Items from a data source:

-- -- --

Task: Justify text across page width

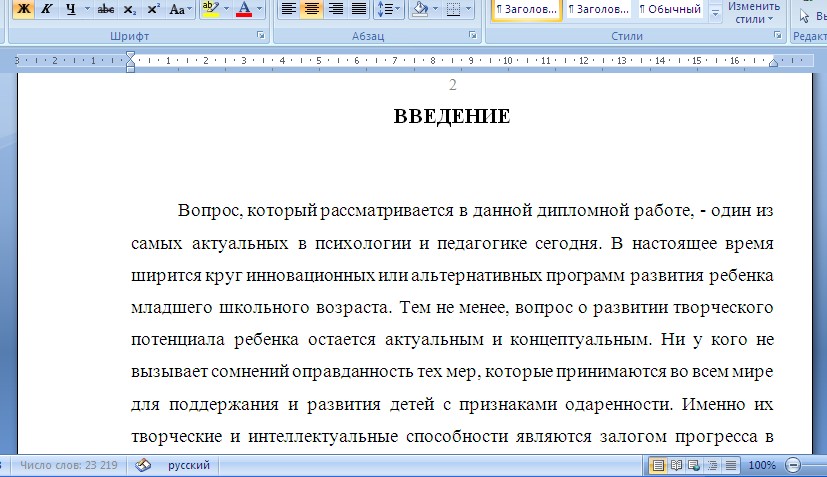Action: tap(358, 9)
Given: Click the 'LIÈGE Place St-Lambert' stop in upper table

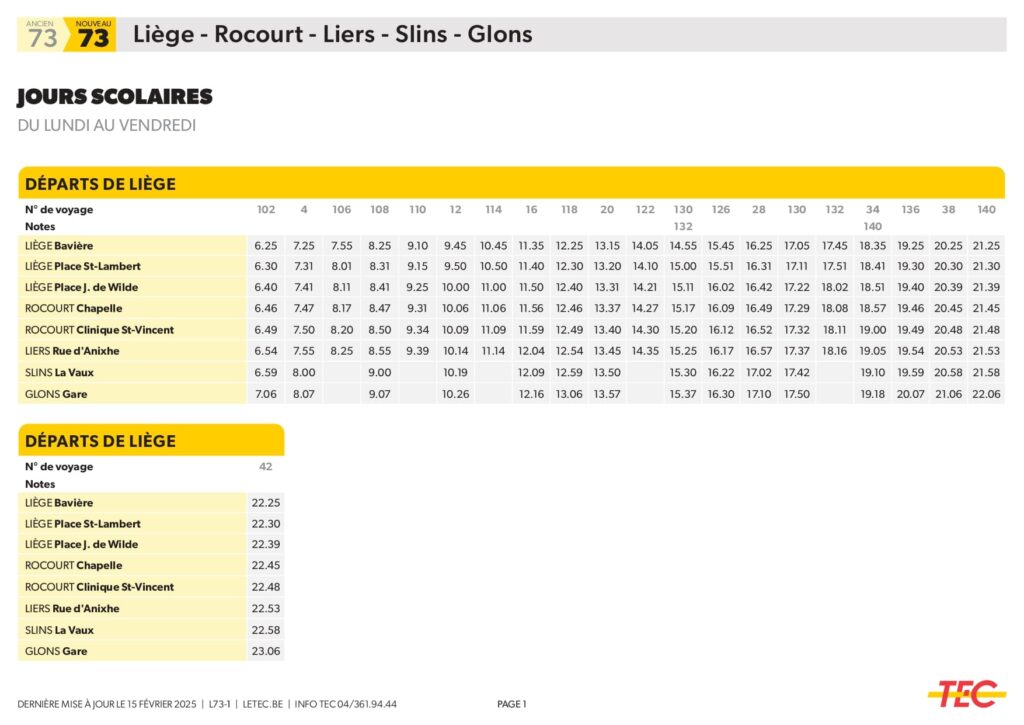Looking at the screenshot, I should click(x=83, y=267).
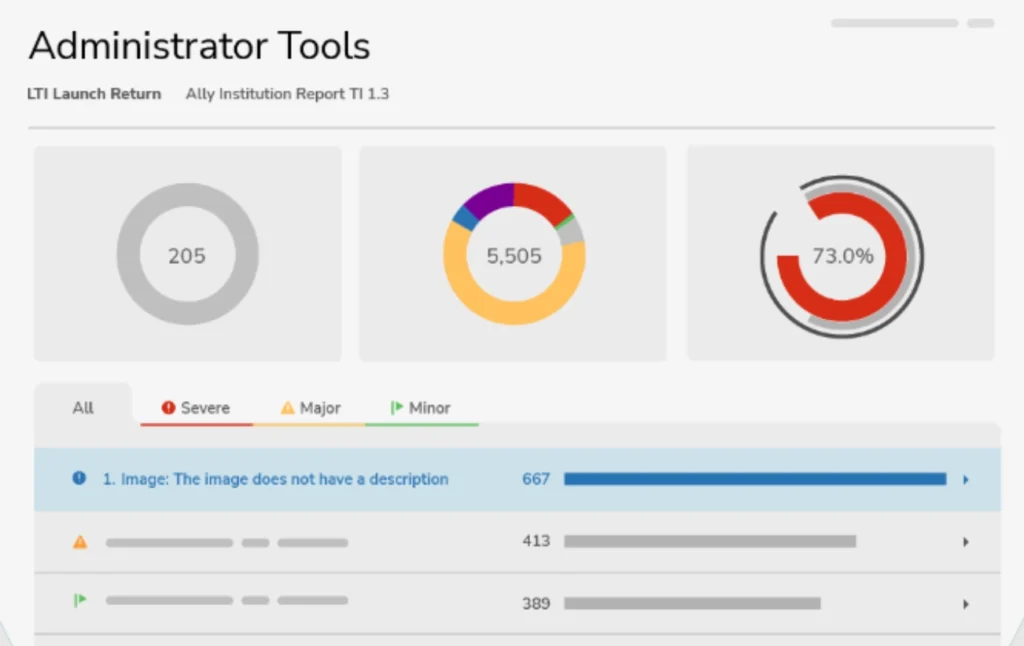This screenshot has width=1024, height=646.
Task: Switch to the Minor tab
Action: pos(428,407)
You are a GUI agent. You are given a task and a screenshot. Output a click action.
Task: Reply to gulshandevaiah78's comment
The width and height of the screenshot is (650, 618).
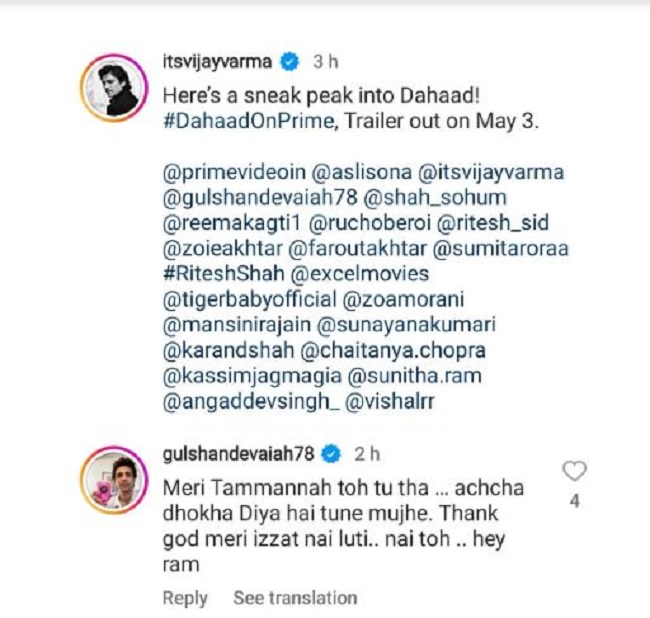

-- -- --

• Your objective
Copy every record above exactly, leaving out any pictures.

• Answer for this exercise
Task: Justify text across page width

Action: tap(358, 9)
Given: Click the 'LIÈGE Place St-Lambert' stop in upper table

Looking at the screenshot, I should click(x=83, y=267).
This screenshot has width=1024, height=646.
Task: Switch to the Minor tab
Action: pos(428,407)
You are a GUI agent. You are given a task and a screenshot. Output a click action.
Task: Reply to gulshandevaiah78's comment
The width and height of the screenshot is (650, 618).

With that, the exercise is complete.